I have watched my granddaddy wracked with prayer, on his knees at the altar, groaning into his hands. Watched him waiting in the darkness of the chapel, hours before the first service, staring down the aisles, waiting for the chariots, the horses, waiting for a flaming whirlwind to take him, too.
The service is over. My granddaddy stands among a group of deacons, but his head turns when I enter the chapel. His eyes follow me to my seat. My mother sits in our pew, one shoe off, rubbing her stockinged foot. She looks up as I approach. Her face grows taut. Her hand stills.
“What happened to the chain?” Her tone is careful.
I hold out a hand to her. “Mama,” I say. “It’s time to go.”
She looks at my hand, and then her eyes slide behind me, up to the pulpit where Granddaddy stands. “Baby,” she says. I see, in her face, that I do not have much time.
“Please, Mama. We don’t have to stay here.”
I take her hands in mine. Her eyes dart between me and the pulpit. “Honey—” she says again.
“Mama—we can fly.”
Her hands squeeze mine so tightly the fingers redden. “I can’t,” she says. “I’m too heavy, I don’t remember how, I’ll weigh you down.”
I step back, yank her to her feet. She staggers, following me. The steps leading up to the pulpit creak beneath the weight of my granddaddy’s feet. I know I have run out of time.
Granddaddy grips my shoulder and spins me around. “Sit down,” he says, “and behave.”
I shrug free of him. “You sit down.”
He grabs my arm, burying his fingers into me.
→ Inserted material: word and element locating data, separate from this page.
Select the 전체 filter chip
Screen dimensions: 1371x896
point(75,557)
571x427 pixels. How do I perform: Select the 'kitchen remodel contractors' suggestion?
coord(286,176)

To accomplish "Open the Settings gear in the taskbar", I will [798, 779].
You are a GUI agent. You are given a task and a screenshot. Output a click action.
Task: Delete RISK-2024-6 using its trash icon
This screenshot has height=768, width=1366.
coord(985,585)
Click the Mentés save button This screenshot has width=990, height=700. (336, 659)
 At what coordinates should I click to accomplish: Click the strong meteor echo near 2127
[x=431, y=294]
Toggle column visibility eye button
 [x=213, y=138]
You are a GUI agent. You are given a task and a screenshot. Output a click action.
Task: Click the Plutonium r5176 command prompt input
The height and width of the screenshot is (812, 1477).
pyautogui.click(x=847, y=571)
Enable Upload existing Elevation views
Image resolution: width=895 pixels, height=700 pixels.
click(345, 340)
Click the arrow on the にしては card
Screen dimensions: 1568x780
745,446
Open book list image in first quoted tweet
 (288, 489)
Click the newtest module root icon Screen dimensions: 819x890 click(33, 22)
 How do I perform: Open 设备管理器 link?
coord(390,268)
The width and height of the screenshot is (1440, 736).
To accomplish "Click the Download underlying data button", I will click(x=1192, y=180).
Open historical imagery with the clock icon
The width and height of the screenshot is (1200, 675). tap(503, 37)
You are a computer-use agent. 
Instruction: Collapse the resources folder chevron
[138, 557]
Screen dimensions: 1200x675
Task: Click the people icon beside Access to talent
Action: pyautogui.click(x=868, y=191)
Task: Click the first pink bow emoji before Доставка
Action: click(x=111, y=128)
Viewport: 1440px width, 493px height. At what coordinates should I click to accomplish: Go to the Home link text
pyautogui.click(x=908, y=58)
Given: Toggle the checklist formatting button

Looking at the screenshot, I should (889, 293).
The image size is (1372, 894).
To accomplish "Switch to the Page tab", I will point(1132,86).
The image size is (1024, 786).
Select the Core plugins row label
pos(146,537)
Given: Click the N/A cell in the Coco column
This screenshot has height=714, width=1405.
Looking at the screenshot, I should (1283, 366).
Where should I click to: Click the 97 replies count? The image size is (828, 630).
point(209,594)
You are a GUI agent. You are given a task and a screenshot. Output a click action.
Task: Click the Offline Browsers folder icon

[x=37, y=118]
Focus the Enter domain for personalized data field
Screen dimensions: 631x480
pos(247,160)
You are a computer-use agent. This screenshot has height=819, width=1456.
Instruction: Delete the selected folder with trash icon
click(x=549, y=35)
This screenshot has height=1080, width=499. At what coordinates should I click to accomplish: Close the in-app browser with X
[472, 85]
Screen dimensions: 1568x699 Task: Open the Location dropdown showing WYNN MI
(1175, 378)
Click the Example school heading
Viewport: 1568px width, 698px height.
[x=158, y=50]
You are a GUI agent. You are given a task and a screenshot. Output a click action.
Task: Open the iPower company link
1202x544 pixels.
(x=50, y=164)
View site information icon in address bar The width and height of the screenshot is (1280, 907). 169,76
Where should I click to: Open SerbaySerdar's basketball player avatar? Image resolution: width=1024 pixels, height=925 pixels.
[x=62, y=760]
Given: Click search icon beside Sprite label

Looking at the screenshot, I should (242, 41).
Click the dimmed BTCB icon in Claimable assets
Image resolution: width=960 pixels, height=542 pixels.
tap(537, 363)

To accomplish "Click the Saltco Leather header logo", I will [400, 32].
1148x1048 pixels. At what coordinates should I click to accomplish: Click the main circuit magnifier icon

But I have done this to myself already. I am done.
“No one came for Elisha,” I say, “and no one is coming for you.”
I snatch my arm free of his grip and push off the ground. And there, beneath my feet, is the emptiness, the air holding me.
“Please.” I still clutch my mother’s hand. I am in the grip of ascension, drifting up. Soon, I will have to let go.
My granddaddy’s face twists. He reaches for my leg.
My mother knocks his arm aside.
“Don’t you touch her,” she says. “Don’t you dare.”
And with that final word, she does something she had not done for all these years: pushes off, and joins me above the ground.